§ **Directions**:
Leave out the pictures and give back all the entries exactly as written.
** Input material follows **
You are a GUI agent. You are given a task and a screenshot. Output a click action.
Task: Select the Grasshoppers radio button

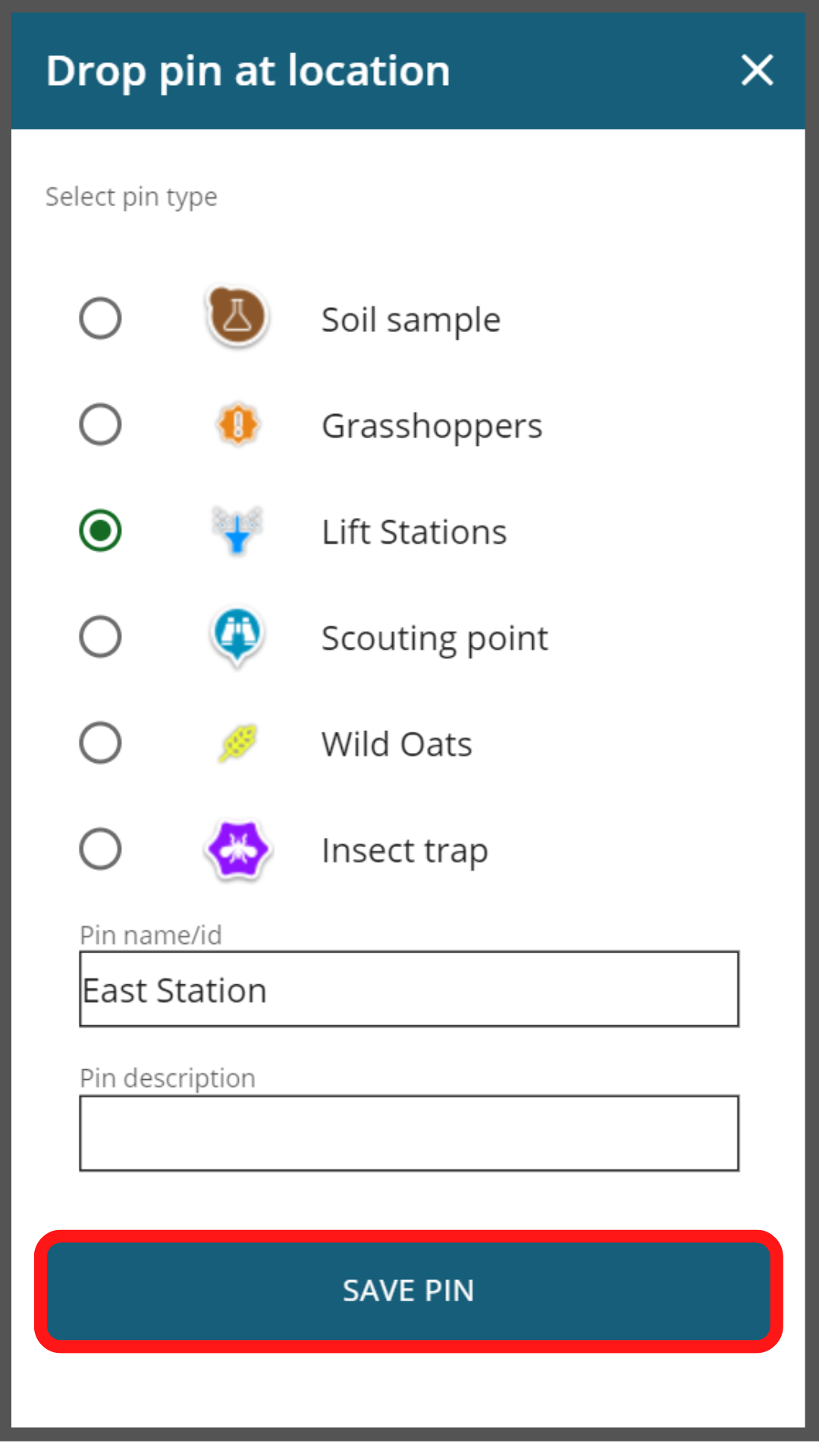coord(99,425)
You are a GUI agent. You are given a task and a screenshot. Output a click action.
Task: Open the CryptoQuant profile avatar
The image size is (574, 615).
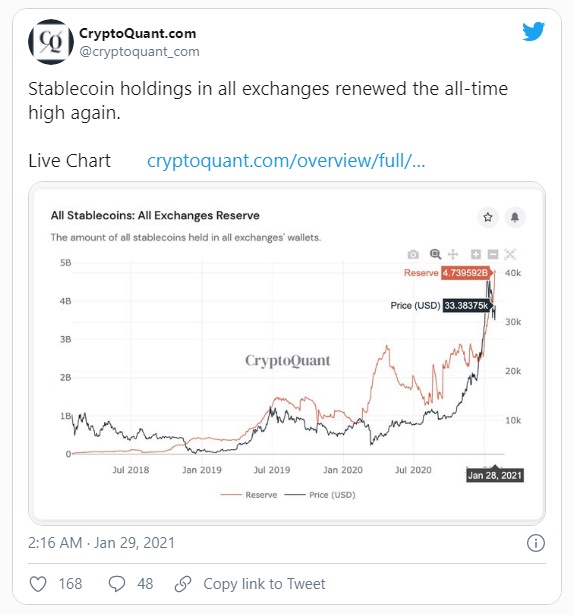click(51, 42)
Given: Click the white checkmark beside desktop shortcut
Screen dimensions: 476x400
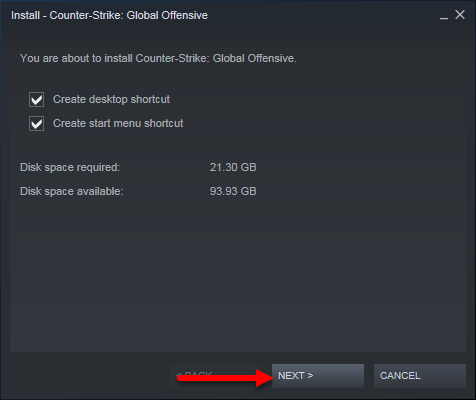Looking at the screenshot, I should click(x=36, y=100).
** End of Input material **
§ **Result for this task**:
You are a GUI agent. You are given a task and a screenshot. Output a click action.
Task: Select the Grasshoppers radio button

coord(99,425)
You are a GUI agent. You are given a task and a screenshot. Output a click action.
Task: Open the CryptoQuant profile avatar
The image size is (574, 615).
click(51, 42)
Given: Click the white checkmark beside desktop shortcut
Screen dimensions: 476x400
Looking at the screenshot, I should click(x=36, y=100).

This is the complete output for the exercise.